== Records for this task

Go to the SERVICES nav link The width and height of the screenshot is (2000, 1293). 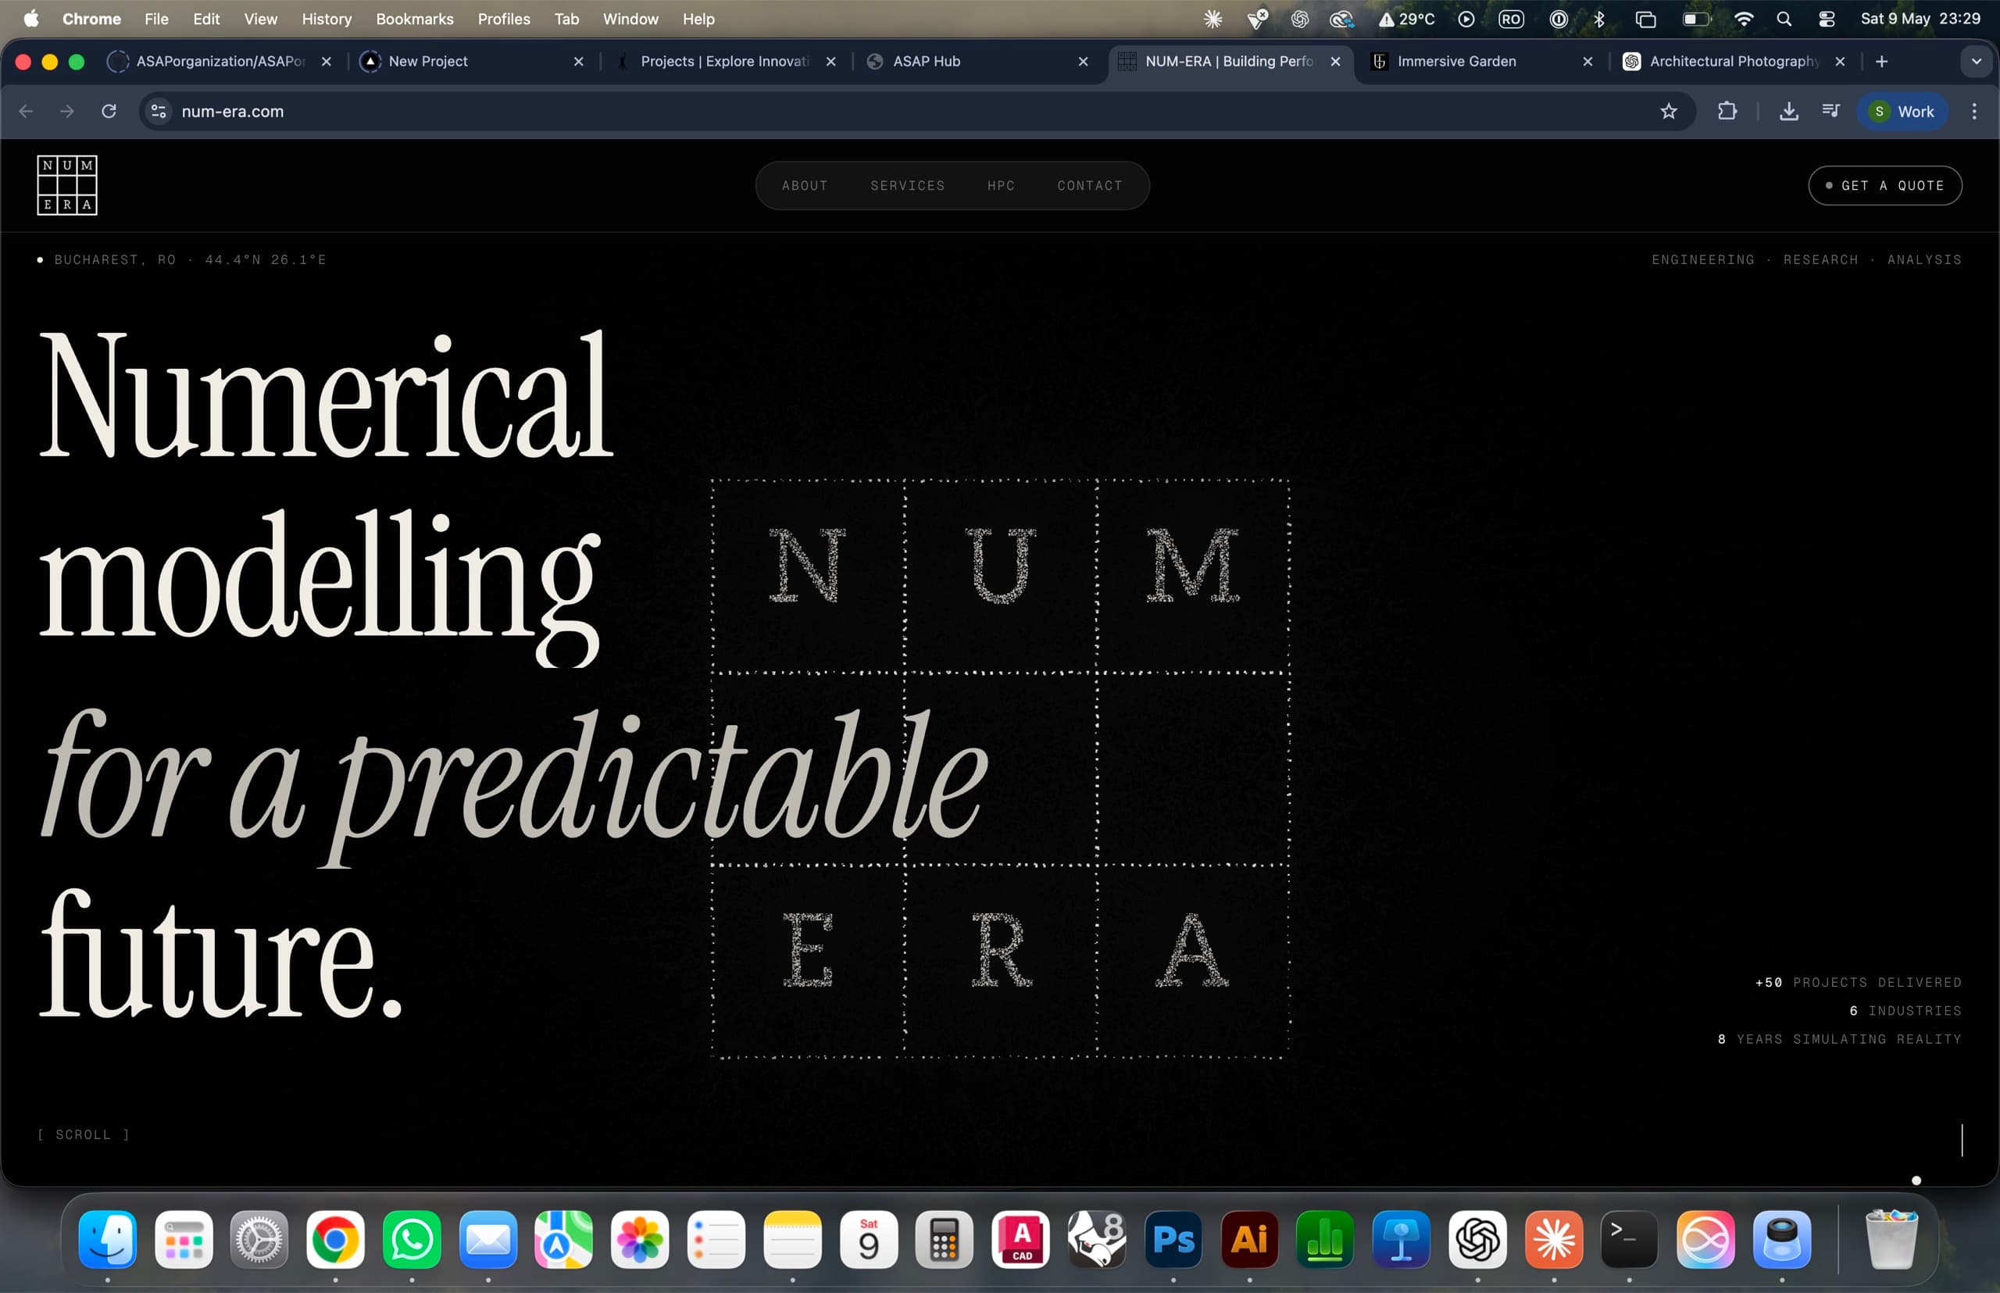908,186
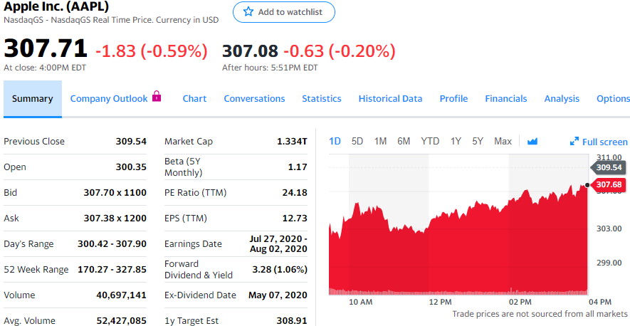Click the 307.68 current price marker

pyautogui.click(x=608, y=185)

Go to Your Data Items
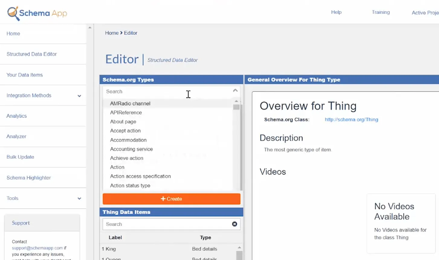(x=25, y=75)
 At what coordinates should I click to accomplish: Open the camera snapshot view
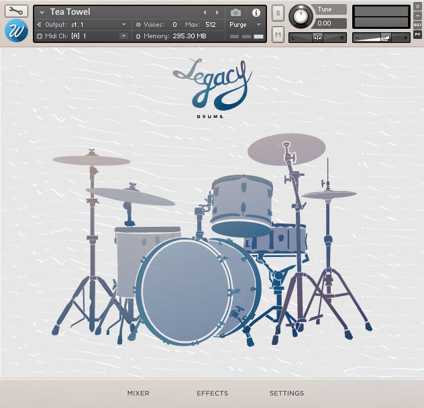(236, 13)
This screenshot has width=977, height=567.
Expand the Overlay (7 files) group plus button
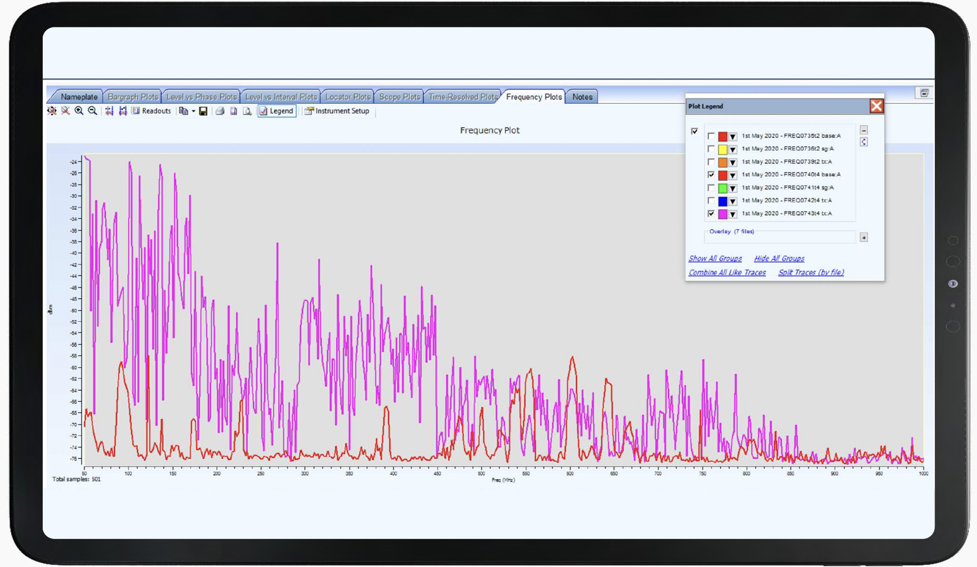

====

* _Goal_: Reproduce the records verbatim, from the line containing "Go to Your Data Items" through the end of the records, both ends included, and omit the pictures from your reproduction.

* _Task answer_:
Go to Your Data Items
(x=25, y=75)
 At what coordinates should I click to accomplish: Open the camera snapshot view
(236, 13)
This screenshot has width=977, height=567.
Expand the Overlay (7 files) group plus button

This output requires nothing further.